# TO DO
Copy the listing below line for line, changing nothing.

⟨

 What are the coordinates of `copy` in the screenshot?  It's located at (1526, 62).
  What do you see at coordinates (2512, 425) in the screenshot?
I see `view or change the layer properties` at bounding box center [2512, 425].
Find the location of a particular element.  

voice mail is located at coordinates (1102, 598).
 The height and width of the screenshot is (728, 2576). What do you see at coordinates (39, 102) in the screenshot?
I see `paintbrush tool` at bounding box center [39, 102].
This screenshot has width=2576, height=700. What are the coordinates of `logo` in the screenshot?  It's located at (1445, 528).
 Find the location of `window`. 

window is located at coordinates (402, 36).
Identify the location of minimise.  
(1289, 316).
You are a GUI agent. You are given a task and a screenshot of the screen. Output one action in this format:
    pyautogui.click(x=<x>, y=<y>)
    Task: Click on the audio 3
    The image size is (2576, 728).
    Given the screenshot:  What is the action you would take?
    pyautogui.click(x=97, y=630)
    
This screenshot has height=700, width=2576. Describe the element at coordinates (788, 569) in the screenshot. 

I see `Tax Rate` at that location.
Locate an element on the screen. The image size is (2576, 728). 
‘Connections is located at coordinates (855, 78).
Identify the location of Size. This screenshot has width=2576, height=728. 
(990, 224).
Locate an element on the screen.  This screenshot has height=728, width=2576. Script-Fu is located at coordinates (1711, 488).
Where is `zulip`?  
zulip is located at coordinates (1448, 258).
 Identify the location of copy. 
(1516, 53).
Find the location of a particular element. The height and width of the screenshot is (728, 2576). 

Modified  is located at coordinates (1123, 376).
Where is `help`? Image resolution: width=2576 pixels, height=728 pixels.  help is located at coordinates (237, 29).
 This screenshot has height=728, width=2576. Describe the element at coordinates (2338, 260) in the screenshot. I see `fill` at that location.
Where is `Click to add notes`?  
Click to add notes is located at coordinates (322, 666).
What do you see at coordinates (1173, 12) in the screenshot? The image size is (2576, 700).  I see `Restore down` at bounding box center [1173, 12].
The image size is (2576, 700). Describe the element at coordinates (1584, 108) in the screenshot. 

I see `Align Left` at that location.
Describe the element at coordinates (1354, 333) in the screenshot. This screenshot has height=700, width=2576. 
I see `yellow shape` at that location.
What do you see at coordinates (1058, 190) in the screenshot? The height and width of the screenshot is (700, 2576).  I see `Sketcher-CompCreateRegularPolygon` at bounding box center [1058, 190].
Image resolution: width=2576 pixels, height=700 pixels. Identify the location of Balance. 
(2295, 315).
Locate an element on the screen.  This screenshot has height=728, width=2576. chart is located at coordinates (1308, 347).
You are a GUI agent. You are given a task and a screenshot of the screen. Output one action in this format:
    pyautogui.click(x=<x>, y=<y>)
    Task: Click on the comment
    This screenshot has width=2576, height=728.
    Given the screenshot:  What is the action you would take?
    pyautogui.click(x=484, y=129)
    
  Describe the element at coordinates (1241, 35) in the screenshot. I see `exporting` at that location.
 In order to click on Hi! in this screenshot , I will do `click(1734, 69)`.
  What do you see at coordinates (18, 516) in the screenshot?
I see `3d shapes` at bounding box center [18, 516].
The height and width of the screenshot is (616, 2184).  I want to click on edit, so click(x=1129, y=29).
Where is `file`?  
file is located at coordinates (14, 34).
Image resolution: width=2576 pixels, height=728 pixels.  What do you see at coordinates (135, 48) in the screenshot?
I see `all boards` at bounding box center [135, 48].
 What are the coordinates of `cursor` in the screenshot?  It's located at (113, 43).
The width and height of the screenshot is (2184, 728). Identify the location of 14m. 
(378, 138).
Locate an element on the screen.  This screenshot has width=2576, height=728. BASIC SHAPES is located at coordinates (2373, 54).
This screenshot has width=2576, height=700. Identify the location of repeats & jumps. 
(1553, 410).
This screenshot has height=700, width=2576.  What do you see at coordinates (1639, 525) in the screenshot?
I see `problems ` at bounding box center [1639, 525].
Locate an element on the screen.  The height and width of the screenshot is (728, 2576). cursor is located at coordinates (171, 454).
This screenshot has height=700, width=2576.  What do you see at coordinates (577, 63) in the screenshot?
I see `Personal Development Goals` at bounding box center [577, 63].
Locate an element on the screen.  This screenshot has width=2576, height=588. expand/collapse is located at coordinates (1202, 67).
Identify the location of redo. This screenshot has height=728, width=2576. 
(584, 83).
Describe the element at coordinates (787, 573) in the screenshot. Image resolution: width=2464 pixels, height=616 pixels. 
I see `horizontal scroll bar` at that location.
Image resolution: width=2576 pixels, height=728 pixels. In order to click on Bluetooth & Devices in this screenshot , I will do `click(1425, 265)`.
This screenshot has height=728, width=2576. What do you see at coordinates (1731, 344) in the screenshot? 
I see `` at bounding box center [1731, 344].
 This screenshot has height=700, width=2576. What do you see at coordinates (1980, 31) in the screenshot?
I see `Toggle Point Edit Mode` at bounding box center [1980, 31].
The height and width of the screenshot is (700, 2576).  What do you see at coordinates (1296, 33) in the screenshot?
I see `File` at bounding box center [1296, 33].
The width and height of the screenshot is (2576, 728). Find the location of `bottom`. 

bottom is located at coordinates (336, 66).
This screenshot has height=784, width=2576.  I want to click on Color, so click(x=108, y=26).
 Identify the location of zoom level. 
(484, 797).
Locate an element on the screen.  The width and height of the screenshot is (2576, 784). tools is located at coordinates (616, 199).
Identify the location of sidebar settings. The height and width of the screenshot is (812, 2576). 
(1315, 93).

⟩

# SOLVED PROBLEM
 What are the coordinates of `copy` in the screenshot?  It's located at (1526, 62).
  What do you see at coordinates (2512, 425) in the screenshot?
I see `view or change the layer properties` at bounding box center [2512, 425].
Find the location of a particular element.  

voice mail is located at coordinates (1102, 598).
 The height and width of the screenshot is (728, 2576). What do you see at coordinates (39, 102) in the screenshot?
I see `paintbrush tool` at bounding box center [39, 102].
This screenshot has width=2576, height=700. What are the coordinates of `logo` in the screenshot?  It's located at (1445, 528).
 Find the location of `window`. 

window is located at coordinates (402, 36).
Identify the location of minimise.  
(1289, 316).
You are a GUI agent. You are given a task and a screenshot of the screen. Output one action in this format:
    pyautogui.click(x=<x>, y=<y>)
    Task: Click on the audio 3
    The image size is (2576, 728).
    Given the screenshot:  What is the action you would take?
    pyautogui.click(x=97, y=630)
    
This screenshot has height=700, width=2576. Describe the element at coordinates (788, 569) in the screenshot. 

I see `Tax Rate` at that location.
Locate an element on the screen. The image size is (2576, 728). 
‘Connections is located at coordinates (855, 78).
Identify the location of Size. This screenshot has width=2576, height=728. 
(990, 224).
Locate an element on the screen.  This screenshot has height=728, width=2576. Script-Fu is located at coordinates (1711, 488).
Where is `zulip`?  
zulip is located at coordinates (1448, 258).
 Identify the location of copy. 
(1516, 53).
Find the location of a particular element. The height and width of the screenshot is (728, 2576). 

Modified  is located at coordinates (1123, 376).
Where is `help`? Image resolution: width=2576 pixels, height=728 pixels.  help is located at coordinates (237, 29).
 This screenshot has height=728, width=2576. Describe the element at coordinates (2338, 260) in the screenshot. I see `fill` at that location.
Where is `Click to add notes`?  
Click to add notes is located at coordinates (322, 666).
What do you see at coordinates (1173, 12) in the screenshot? The image size is (2576, 700).  I see `Restore down` at bounding box center [1173, 12].
The image size is (2576, 700). Describe the element at coordinates (1584, 108) in the screenshot. 

I see `Align Left` at that location.
Describe the element at coordinates (1354, 333) in the screenshot. This screenshot has height=700, width=2576. 
I see `yellow shape` at that location.
What do you see at coordinates (1058, 190) in the screenshot? The height and width of the screenshot is (700, 2576).  I see `Sketcher-CompCreateRegularPolygon` at bounding box center [1058, 190].
Image resolution: width=2576 pixels, height=700 pixels. Identify the location of Balance. 
(2295, 315).
Locate an element on the screen.  This screenshot has height=728, width=2576. chart is located at coordinates (1308, 347).
You are a GUI agent. You are given a task and a screenshot of the screen. Output one action in this format:
    pyautogui.click(x=<x>, y=<y>)
    Task: Click on the comment
    This screenshot has width=2576, height=728.
    Given the screenshot:  What is the action you would take?
    pyautogui.click(x=484, y=129)
    
  Describe the element at coordinates (1241, 35) in the screenshot. I see `exporting` at that location.
 In order to click on Hi! in this screenshot , I will do `click(1734, 69)`.
  What do you see at coordinates (18, 516) in the screenshot?
I see `3d shapes` at bounding box center [18, 516].
The height and width of the screenshot is (616, 2184).  I want to click on edit, so click(x=1129, y=29).
Where is `file`?  
file is located at coordinates (14, 34).
Image resolution: width=2576 pixels, height=728 pixels.  What do you see at coordinates (135, 48) in the screenshot?
I see `all boards` at bounding box center [135, 48].
 What are the coordinates of `cursor` in the screenshot?  It's located at (113, 43).
The width and height of the screenshot is (2184, 728). Identify the location of 14m. 
(378, 138).
Locate an element on the screen.  This screenshot has width=2576, height=728. BASIC SHAPES is located at coordinates (2373, 54).
This screenshot has width=2576, height=700. Identify the location of repeats & jumps. 
(1553, 410).
This screenshot has height=700, width=2576.  What do you see at coordinates (1639, 525) in the screenshot?
I see `problems ` at bounding box center [1639, 525].
Locate an element on the screen.  The height and width of the screenshot is (728, 2576). cursor is located at coordinates (171, 454).
This screenshot has height=700, width=2576.  What do you see at coordinates (577, 63) in the screenshot?
I see `Personal Development Goals` at bounding box center [577, 63].
Locate an element on the screen.  This screenshot has width=2576, height=588. expand/collapse is located at coordinates (1202, 67).
Identify the location of redo. This screenshot has height=728, width=2576. 
(584, 83).
Describe the element at coordinates (787, 573) in the screenshot. Image resolution: width=2464 pixels, height=616 pixels. 
I see `horizontal scroll bar` at that location.
Image resolution: width=2576 pixels, height=728 pixels. In order to click on Bluetooth & Devices in this screenshot , I will do `click(1425, 265)`.
This screenshot has height=728, width=2576. What do you see at coordinates (1731, 344) in the screenshot? 
I see `` at bounding box center [1731, 344].
 This screenshot has height=700, width=2576. What do you see at coordinates (1980, 31) in the screenshot?
I see `Toggle Point Edit Mode` at bounding box center [1980, 31].
The height and width of the screenshot is (700, 2576).  What do you see at coordinates (1296, 33) in the screenshot?
I see `File` at bounding box center [1296, 33].
The width and height of the screenshot is (2576, 728). Find the location of `bottom`. 

bottom is located at coordinates (336, 66).
This screenshot has height=784, width=2576.  I want to click on Color, so click(x=108, y=26).
 Identify the location of zoom level. 
(484, 797).
Locate an element on the screen.  The width and height of the screenshot is (2576, 784). tools is located at coordinates (616, 199).
Identify the location of sidebar settings. The height and width of the screenshot is (812, 2576). 
(1315, 93).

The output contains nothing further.